The OS Crosses Borders :: Field Notes by Margaret Randall

the operating system
The Operating System & Liminal Lab
4 min readMar 18, 2018
Israel Dominguez and Margaret Randall read in Mantanzas

In March 2018 The Operating System breached a border the U.S. government has tried to keep closed for sixty years. Barbara Byers, Gregory Randall and I (Margaret Randall) attended the Matanzas Book Fair, provincial continuation of Havana’s yearly book fair that takes place in February. [Ed: “Feria Internacional del Libro de La Habana,” running annually since 1982.] Following the magna event in Cuba’s capital city, the fair moves east, exciting book lovers in one province after another with a mix of the books that have made their appearance nationally during the preceding year and foreign titles, all in an intensely local event.

This year, The Operating System was present in several ways. I brought the bilingual edition of Viaje de Regreso / Return Trip by Cuban poet Israel Domínguez and just out from the OS. Cuba’s Ediciones Aldabón published a Spanish edition of Gregory’s To Have Been There Then, his memoir of growing up in Cuba which the OS put out in January of 2017. And Barbara, whose art appeared on the covers of the 2017 chapbook series, had an exhibition of her asemic writing journals; the 16 notebooks were affixed to the museum wall in such a way that the public could thumb through them, an experience people really seemed to appreciate. Barbara’s show also included the original drawings for my Little Charlie Lindbergh and Other Poems, just released by Ediciones Matanzas as Del pequeño Charlie Lindbergh y otros poemas. And Barbara funded and judged the first in a yearly contest for young book designers hosted by Matanzas’ famous handmade book cooperative, Vigía.

Artist Barbara Byers with a poster for her show at Museo Palacia de Junco in Matanzas, Cuba

Cuba’s Minister of Culture, Abel Prieto, attended Gregory’s book launch in Matanzas. A pretty amazing offshoot of that was his invitation to Gregory and me to come to the Ministry in Havana a few days later and hold a conversation with about 100 cultural workers. [Ed: See more pictures and hear an audio clip in Spanish from Cuban radio station CGMW here.] It was clear that Abel had read Gregory’s book from cover to cover; he mentioned too many details for us to doubt that. When I asked him how he’d had time, he said he’d read it in the car, traveling to the book fair in the province of Camagüey!

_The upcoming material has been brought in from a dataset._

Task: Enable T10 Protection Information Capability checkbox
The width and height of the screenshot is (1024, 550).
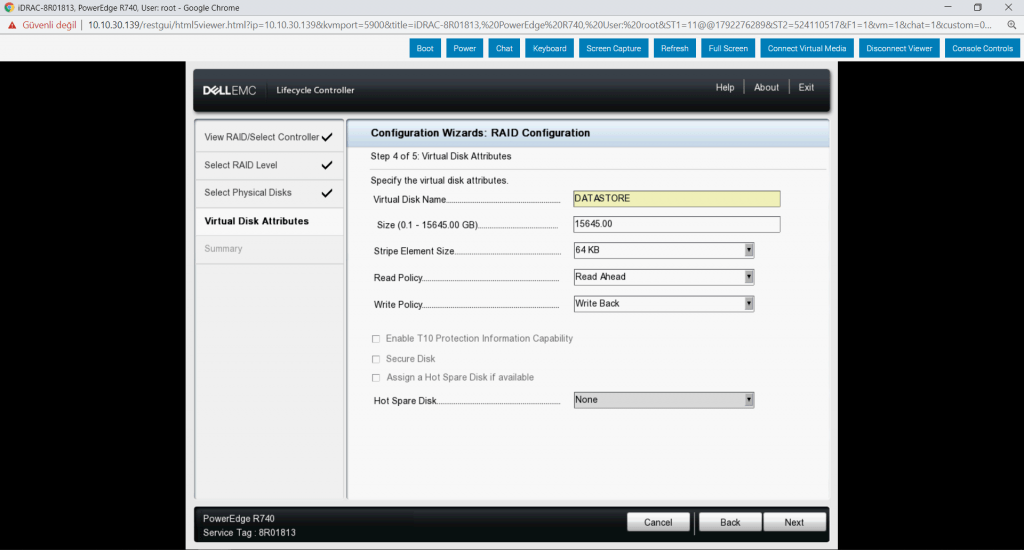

Gregory Randall, Margaret Randall, and Cuban Minister of Culture, Abel Prieto

Abel has been one of the country’s high-ranking leadership who has done more than anyone else more in recent years to remedy periods of censorship and make sure they don’t happen again. A writer himself, his is a profound and creative intelligence. The event at the Ministry was illuminating in all sorts of ways. We talked about Gregory’s book, but also about the role of creative people in designing and sustaining a new society. The cultural workers (most seemed to be in their late thirties) asked complex questions. Cuba suffers from all sorts of problems — from chronic underdevelopment to continued U.S. assault and a precarious economy. But in its support for the arts it is way ahead of the United States — with books on average costing the equivalent of 50 cents.

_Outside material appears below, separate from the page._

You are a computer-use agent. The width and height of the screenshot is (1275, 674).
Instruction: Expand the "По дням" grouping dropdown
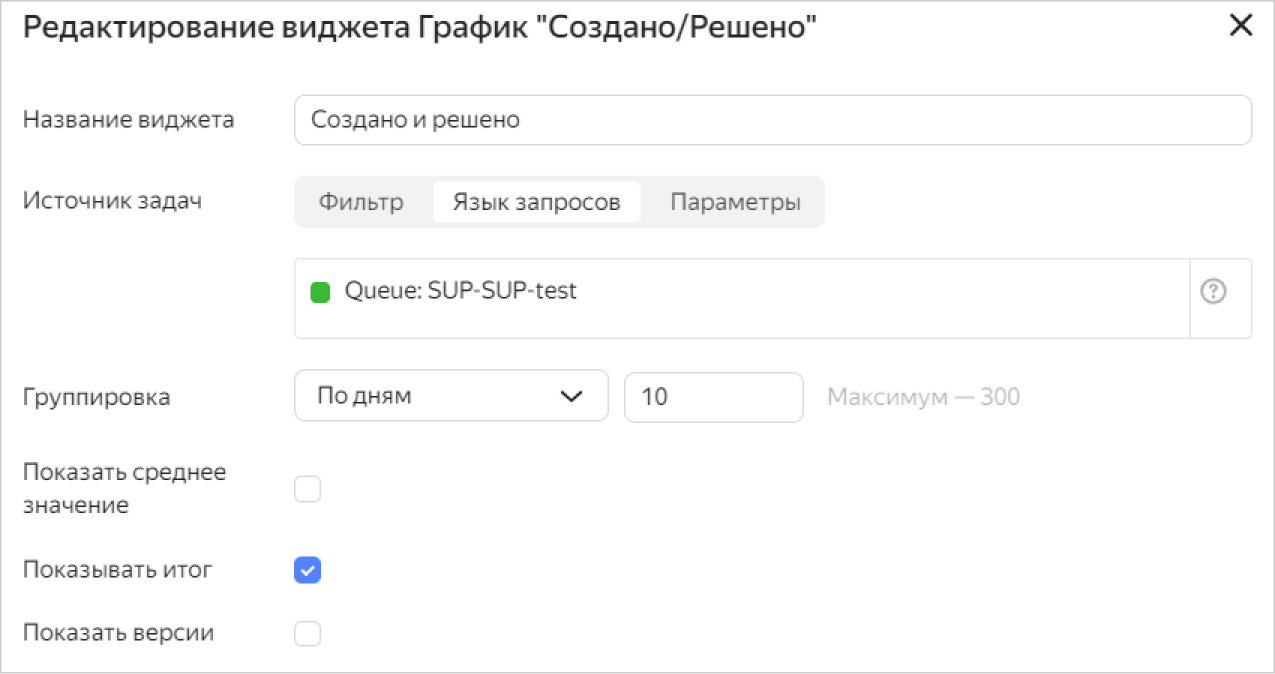(451, 396)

The Operating System has always had as one of its goals that of making community. In March it made community for a public that rarely has access to U.S. literature.

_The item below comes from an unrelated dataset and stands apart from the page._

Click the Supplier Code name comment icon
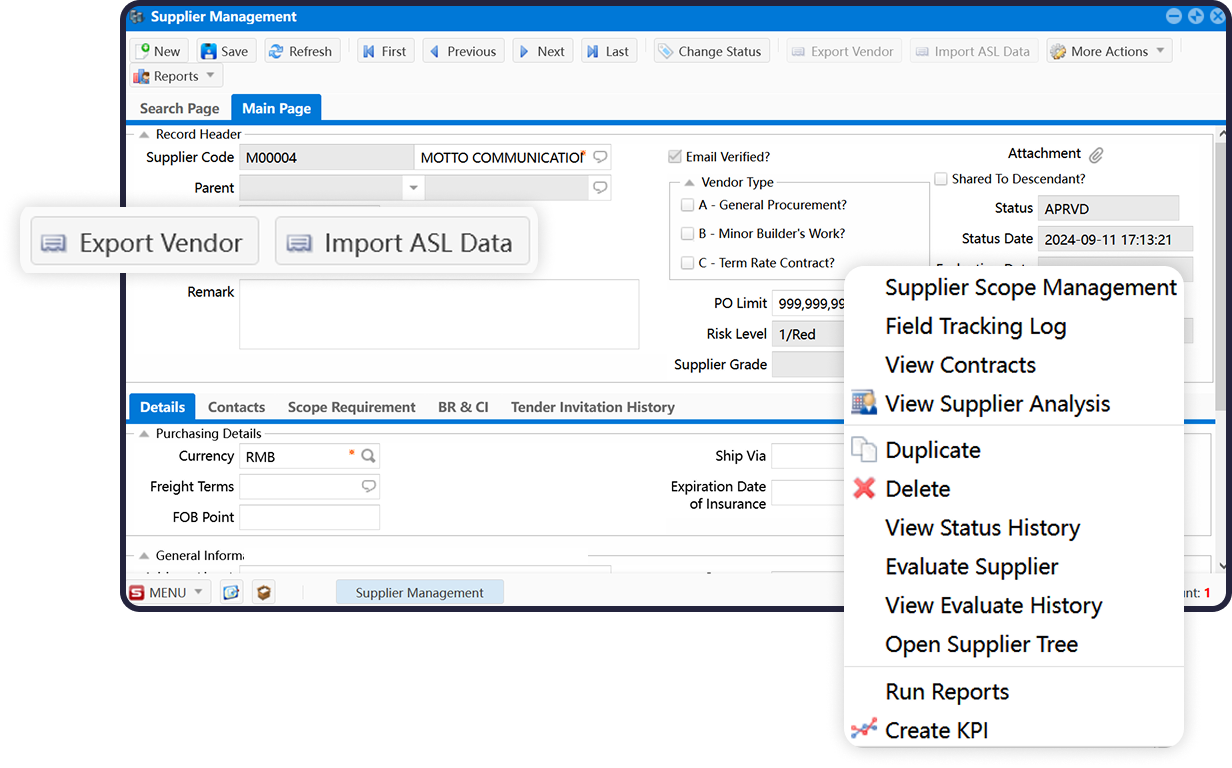This screenshot has height=768, width=1232. [600, 157]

Ed: another editorial about Margaret’s visit to the annual Book Festival appears here. (Spanish)

Margaret Randall (New York, 1936) is a poet, essayist, oral historian, translator, photographer and social activist. She lived in Latin America for 23 years (in Mexico, Cuba, and Nicaragua). From 1962 to 1969 she and Mexican poet Sergio Mondragón co-edited EL CORNO EMPLUMADO / THE PLUMED HORN, a bilingual literary quarterly that published some of the best new work of the sixties. When she came home in 1984, the government ordered her deported because it found some of her writing to be “against the good order and happiness of the United States”. With the support of many writers and others, she won her case in 1989. Throughout the late 1980s and early 1990s, she taught at several universities. Randall’s most recent poetry titles include CHE ON MY MIND, HAYDEE SANTAMARIA, CUBAN REVOLUTIONARY: SHE LED BY TRANSGRESSION, THE MORNING AFTER: POETRY AND PROSE IN A POST-TRUTH WORLD, and EXPORTING REVOLUTION: CUBA’S GLOBAL SOLIDARITY. Randall has also devoted herself to translation, producing ONLY THE ROAD / SOLO EL CAMINO, an anthology of eight decades of Cuban poetry, and individual volumes by Laura Ruiz Montes, Alfredo Zaldívar, Yanira Marimón and Reynaldo García Blanco, among other books. The Operating System published her translations of books by Gregory Randall and Chely Lima. In 2017 Randall was awarded Chihuahua, Mexico’s Medal of Literary Merit. She lives in New Mexico with her partner (now wife) of more than 30 years, the painter Barbara Byers, and travels extensively to read, lecture and teach.